SHORT EXERCISE.
Reproduce every line of the listing below without any changes, leaving out the pictures.

--- BEGIN GIVEN RECORDS ---

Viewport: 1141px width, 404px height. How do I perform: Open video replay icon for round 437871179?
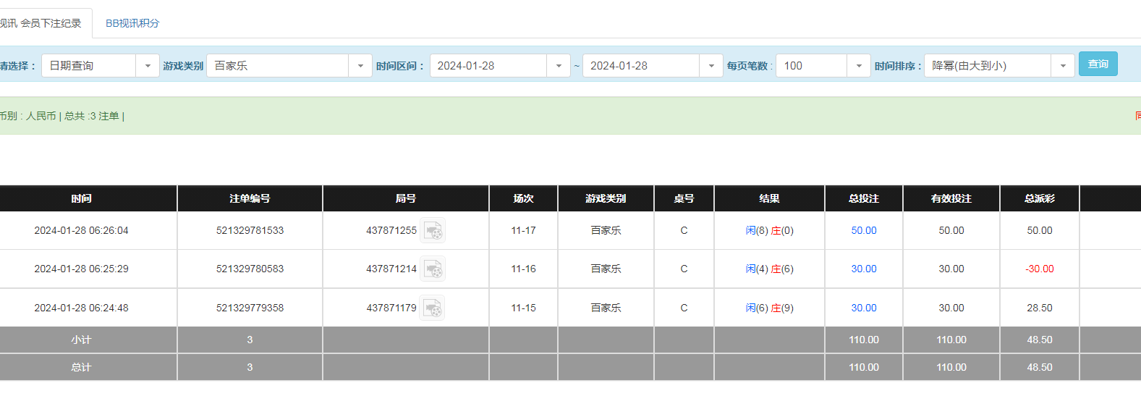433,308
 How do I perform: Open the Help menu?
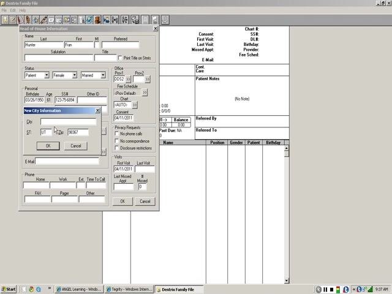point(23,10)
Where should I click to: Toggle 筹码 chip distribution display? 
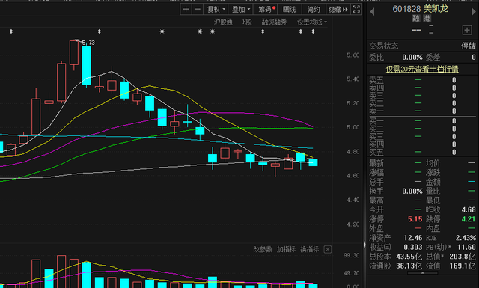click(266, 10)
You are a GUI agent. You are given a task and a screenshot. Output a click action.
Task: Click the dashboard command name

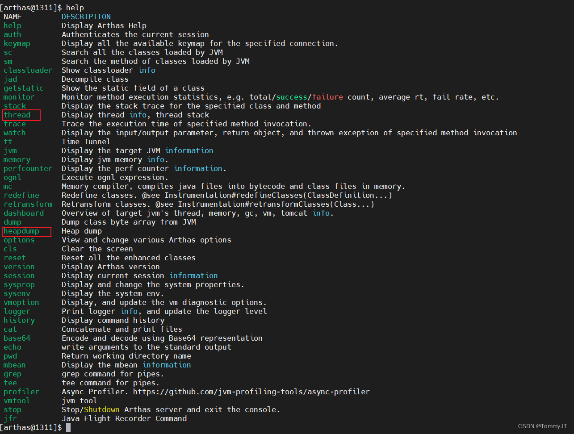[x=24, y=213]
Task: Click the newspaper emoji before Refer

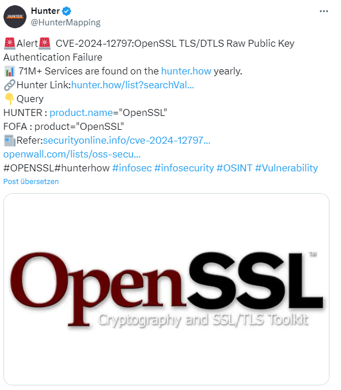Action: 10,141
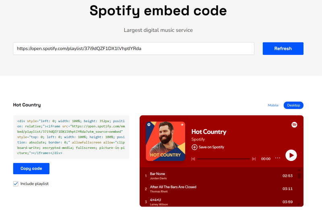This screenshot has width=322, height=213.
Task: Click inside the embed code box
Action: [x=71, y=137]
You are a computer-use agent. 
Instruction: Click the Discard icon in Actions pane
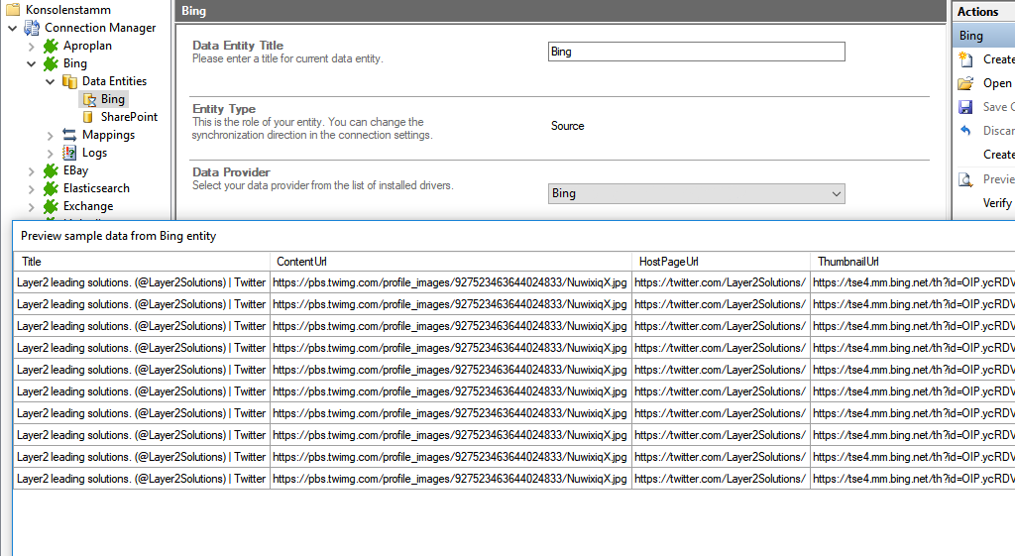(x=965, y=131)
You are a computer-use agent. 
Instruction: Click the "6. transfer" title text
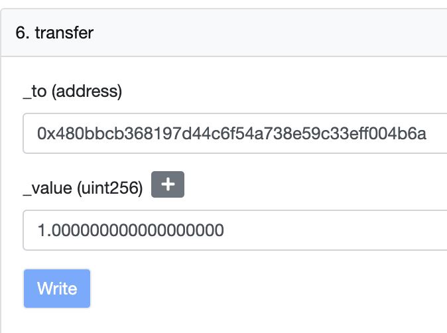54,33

--- END GIVEN RECORDS ---

RESULT BELOW.
Viewport: 1141px width, 404px height. How do I perform: Open video replay icon for round 437871179?
433,308
 How do I perform: Open the Help menu?
point(23,10)
Where should I click to: Toggle 筹码 chip distribution display? 
click(266, 10)
You are a GUI agent. You are given a task and a screenshot. Output a click action.
Task: Click the dashboard command name

[x=24, y=213]
Task: Click the newspaper emoji before Refer

Action: 10,141
This screenshot has width=322, height=213.
Task: Click inside the embed code box
Action: [x=71, y=137]
You are a computer-use agent. 
Instruction: Click the Discard icon in Actions pane
(x=965, y=131)
You are a computer-use agent. 
Instruction: Click the "6. transfer" title text
54,33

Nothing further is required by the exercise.